Le caricaturiste néerlandais Ruben L. Oppenheimer, dont la caricature présentant deux crayons comme les tours jumelles du World Trade Center est devenue virale mercredi dans la foulée des attentats au magazine français Charlie Hebdo, estime qu'un caricaturiste n'a pas le choix d'utiliser l'islam comme sujet ou de froisser des susceptibilités.

«Je ne suis pas un héros, je fais un travail très facile: je fais des dessins à propos de ce qui se passe dans le monde. Je ne peux pas choisir de ne pas faire de dessins sur l'islam, je ne peux pas non plus choisir de ne pas insulter certaines personnes, car si je le faisais, je ne ferais pas mon travail!», a-t-il expliqué en entrevue téléphonique avec Le Soleil.

Sans compromis

«Et j'espère que mes collègues de partout dans le monde ont la même vision des choses et qu'ils ne se mettront pas à avoir peur. Que se passera-t-il si on cesse d'utiliser l'islam comme sujet de caricature? Après, il faudra cesser de caricaturer le pape, les catholiques, les juifs, et qui d'autre encore? Si je me mets à faire des compromis, c'est la première étape d'un chemin que je ne veux pas prendre.»

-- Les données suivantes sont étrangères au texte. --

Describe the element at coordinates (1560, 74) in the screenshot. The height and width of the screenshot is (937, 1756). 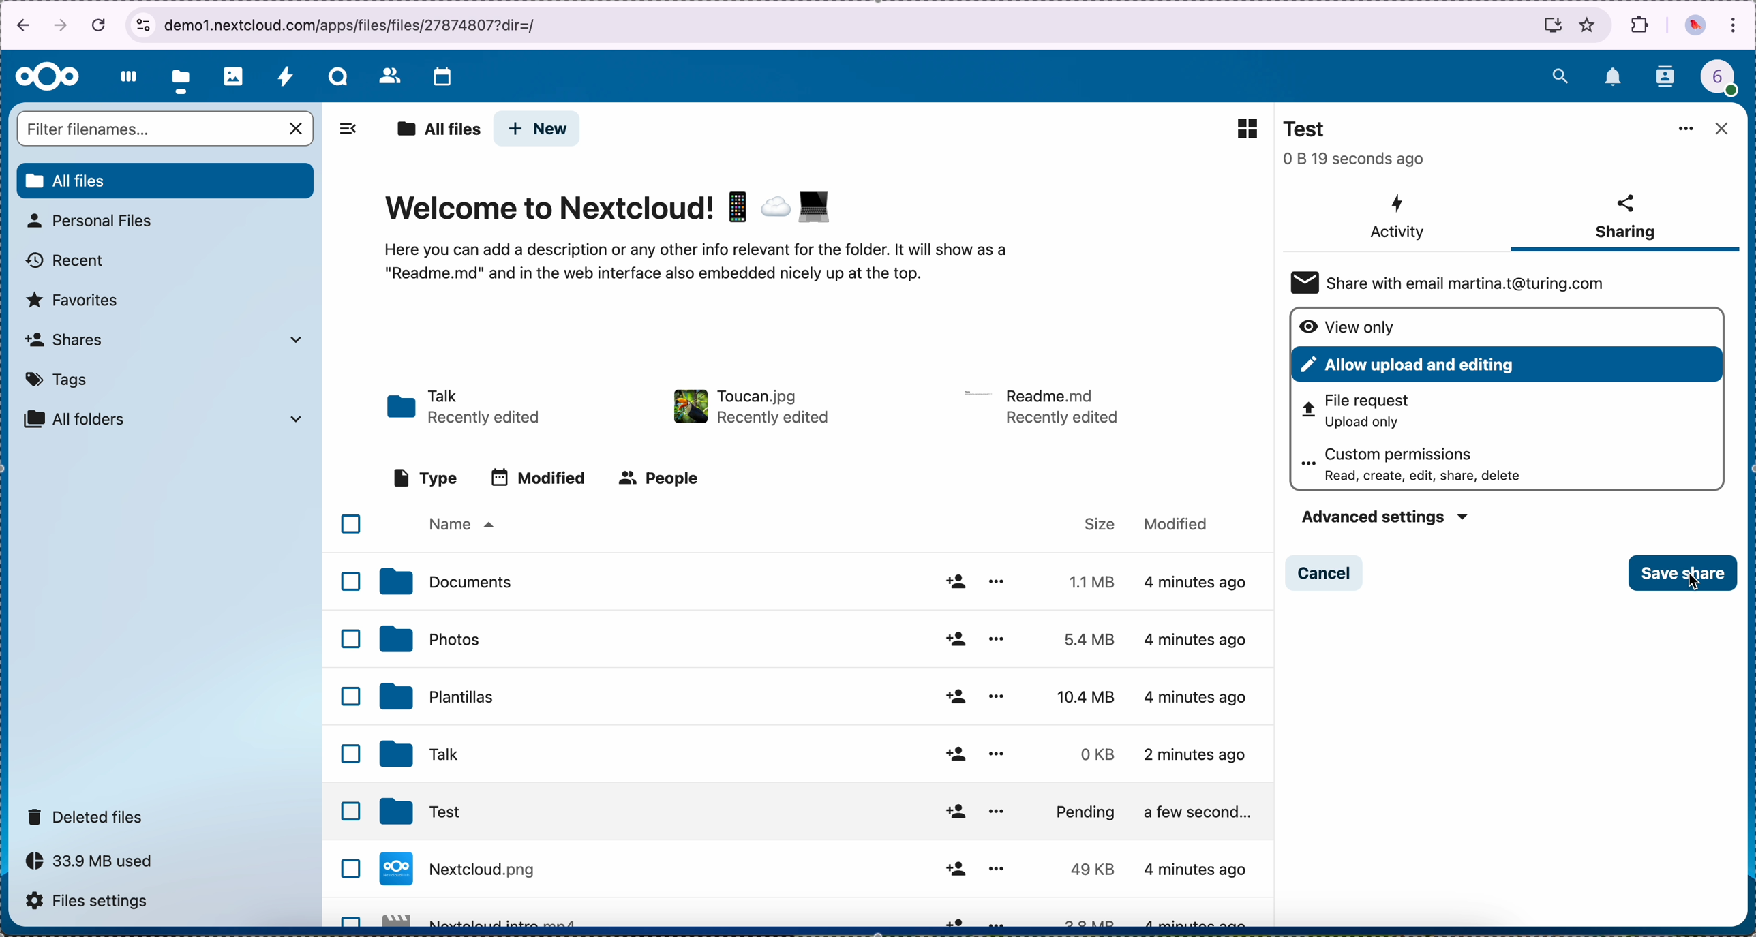
I see `search` at that location.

Oppenheimer avoue qu'il fait de la caricature politique depuis 2002, soit suite à l'assassinat du politicien néerlandais Pim Fortuyn, et se fait un point d'honneur de parfois faire fâcher des gens de tous les côtés du spectre politique.

«Pour certains dessins, des gens m'écrivent et me traitent de gauchiste, pour d'autres, on m'accuse d'être de droite ou antimusulman. Ou alors certains vont m'accuser d'être projuif en même temps que d'autres me traitent de nazi! Je crois que c'est un bon signe. Ça signifie que je suis capable de me moquer d'un peu tout le monde et ça, pour moi, c'est important», explique-t-il.

Reprise

D'ailleurs, sa caricature qui a fait le tour du monde mercredi avait en fait été publiée pour la première fois en... 2006. «Je l'avais faite après les émeutes survenues dans des pays musulmans à la suite de la publication de caricatures de Mahomet par un journal danois. J'estimais que c'était un peu le 11 septembre des caricaturistes. Je l'ai sortie de nouveau aujourd'hui, car je trouvais qu'elle était encore plus d'actualité», signale Oppenheimer, qui a ensuite fait un autre dessin représentant un crayon et un fusil Kalachnikov.

«Je naviguais sur Internet hier matin et je clavardais avec des amis, quand l'un d'eux m'a envoyé un lien qui parlait d'attentat chez Charlie Hebdo. J'ai immédiatement eu peur que ce soit ce que c'était, car Charlie Hebdo a toujours été à l'avant-scène de la lutte pour la liberté d'expression. Sachant que le magazine avait déjà reçu beaucoup de menaces, je n'étais pas nécessairement surpris, mais j'étais sous le choc», conclut celui qui a donné des entrevues aux médias jusqu'à minuit mercredi soir en lien avec la tragédie.